Has any one encountered SQL backup or restore failures that were ultimately diagnosed to a MemToLeave issue? This should only occur on 32-bit SQL Server versions, including 2000 and 2005. A number of other operations could generate a MemToLeave issue, but I am only addressing backup failures here. (the diagnosis should have led to messages in the SQL Logs like: reserve contiguous memory of Size=65536, 131072, or some power of 2 bytes failed).
A search on the MemToLeave topic might point to using the –g switch on sqlservr startup, possibly setting this to 384 or 512, but hopefully, not a higher value. If the only MemToLeave problem is with backups, then there is an alternative to jacking up the –g MemToLeave setting.
The default SQL Server backup allocates (or tries to) a certain number of buffers of a certain size (the BUFFERCOUNT and MAXTRANSFERSIZE settings). The default MAXTRANSFERSIZE is 1M (1,048,576 bytes for the digital deficient). I am not sure what the default BUFFERCOUNT is; it might be 10 or 20. So in a 32-bit SQL Server instance doing various funky things, there very well might not be 10 or 20 contiguous 1M chunks of virtual address space (VAS) in the MemToLeave area (which completely not related to how much physical memory your system has or how much physical memory is available, so do not even mention this, and just shoot anyone who does). When the allocation fails, the backup command will progressively try smaller MaxTransferSize settings, which can take awhile and maybe ultimately failing.
Of course jacking up the MemToLeave addresses this issue, but alternatively one could just decrease the BufferCount or MaxTransferSize. The default settings usually yields decent backup performance on ordinary storage systems (i.e., not the brute force configurations I discussed in an earlier post). It is quite possible that decreasing the BufferCount to 4 and MaxTransferSize to 262144 will not cause much of drop in backup performance, perhaps, 10-20%. If this seems severe, consider the alternative of failed backups with no action or daytime impact with the –g512 setting. Which is more acceptable?

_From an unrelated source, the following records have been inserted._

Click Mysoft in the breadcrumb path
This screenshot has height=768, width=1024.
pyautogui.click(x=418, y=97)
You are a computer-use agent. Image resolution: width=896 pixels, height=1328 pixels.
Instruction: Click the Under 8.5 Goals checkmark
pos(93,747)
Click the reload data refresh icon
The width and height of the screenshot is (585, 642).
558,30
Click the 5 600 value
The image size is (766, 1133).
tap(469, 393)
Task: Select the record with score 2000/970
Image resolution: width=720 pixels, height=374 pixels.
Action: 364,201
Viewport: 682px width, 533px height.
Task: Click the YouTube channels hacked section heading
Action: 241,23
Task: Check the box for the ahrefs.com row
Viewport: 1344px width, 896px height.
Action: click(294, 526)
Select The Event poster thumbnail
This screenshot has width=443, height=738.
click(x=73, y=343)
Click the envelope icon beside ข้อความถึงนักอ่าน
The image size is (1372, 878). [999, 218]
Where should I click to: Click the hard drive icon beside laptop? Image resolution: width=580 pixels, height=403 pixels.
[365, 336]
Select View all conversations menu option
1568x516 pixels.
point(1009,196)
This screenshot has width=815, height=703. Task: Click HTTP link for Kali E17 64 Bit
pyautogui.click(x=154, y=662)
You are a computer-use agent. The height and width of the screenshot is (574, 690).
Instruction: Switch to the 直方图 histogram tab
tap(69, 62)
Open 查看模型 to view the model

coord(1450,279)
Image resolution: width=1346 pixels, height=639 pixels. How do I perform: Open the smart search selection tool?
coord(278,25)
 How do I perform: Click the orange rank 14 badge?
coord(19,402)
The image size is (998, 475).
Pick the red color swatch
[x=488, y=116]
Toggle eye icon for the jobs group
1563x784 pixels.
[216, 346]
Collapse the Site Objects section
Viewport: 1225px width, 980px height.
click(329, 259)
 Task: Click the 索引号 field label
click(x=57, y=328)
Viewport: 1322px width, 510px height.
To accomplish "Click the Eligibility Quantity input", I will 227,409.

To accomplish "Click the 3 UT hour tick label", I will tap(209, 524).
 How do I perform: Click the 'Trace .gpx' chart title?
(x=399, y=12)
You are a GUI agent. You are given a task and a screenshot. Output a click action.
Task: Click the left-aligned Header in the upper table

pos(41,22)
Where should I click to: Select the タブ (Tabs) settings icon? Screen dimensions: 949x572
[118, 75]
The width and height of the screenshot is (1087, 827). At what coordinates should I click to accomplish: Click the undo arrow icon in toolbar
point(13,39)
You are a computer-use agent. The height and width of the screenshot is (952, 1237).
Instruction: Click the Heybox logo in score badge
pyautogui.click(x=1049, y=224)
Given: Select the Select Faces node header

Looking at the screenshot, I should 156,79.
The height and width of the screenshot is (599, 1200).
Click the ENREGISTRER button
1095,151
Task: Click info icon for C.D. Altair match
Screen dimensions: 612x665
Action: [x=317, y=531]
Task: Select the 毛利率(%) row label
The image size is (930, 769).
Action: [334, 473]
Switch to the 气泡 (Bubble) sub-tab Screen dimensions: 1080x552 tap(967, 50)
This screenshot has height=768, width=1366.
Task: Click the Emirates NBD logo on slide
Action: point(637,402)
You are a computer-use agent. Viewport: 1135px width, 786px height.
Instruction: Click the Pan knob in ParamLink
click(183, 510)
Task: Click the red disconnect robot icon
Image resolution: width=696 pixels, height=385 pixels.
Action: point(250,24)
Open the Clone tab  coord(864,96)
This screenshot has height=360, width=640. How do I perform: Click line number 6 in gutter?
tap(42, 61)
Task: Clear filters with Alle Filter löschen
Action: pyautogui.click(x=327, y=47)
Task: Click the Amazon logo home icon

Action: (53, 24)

If you use a third party database backup compression software that is multi-threaded, the default maybe X buffers per thread. If your system has 16 cores, and the default threads is one-half of the number of cores, then that might be 80 x 1MB buffers by default.
In case you are the curious type, the BufferCount and MaxTransferSize setting are described in SQL Server 2005 BOL, not in the SQL 2000 BOL, but are mentioned in the SDK optional part of the SQL Server 2000 installation. Everybody installs the SDK part on their personal systems right? It has lots of code samples.
From comments below: At one time LiteSpeed defaulted to n-1 threads, if you have 4 cores, 3 threads was default. The Core2 2.6GHz can compress 150-200MB/sec depending on the data, so if you have 16 cores, 15 threads can do 2.2GB/sec if you can feed it. If you cannot feed the beast, then what is the point of all the threads? If your disks can read just 600MB/s, 4 threads will work fine.
Last I saw, 4.6 was supposed to be 4 buffers per thread on 32-bit SQL. For LiteSpeed, I would recommend just dialing the right thread and buffercount, set threads no more than what your disks can supply, set buffercount to 4 if its not default. Only dial down the maxtransfersize if you still have failures or see the error message in the log.
I do not expect VAS problems on restore because the restore target is often not busy and should not have a fragmented VAS. However, if there VAS related restore failures, then noted that of the 3 backup tuning parameters: threads, buffer count, and maxtransfersize, two are automatically carry over to the restore: threads and maxtransfersize. The tuning that is independent of the backup is buffercount. This can be tuned on the restore independent of the backup setting. If the restore has problems, it may be necessary to tune threads and maxtransfersize on the backup side to lower than what is required from a successful backup.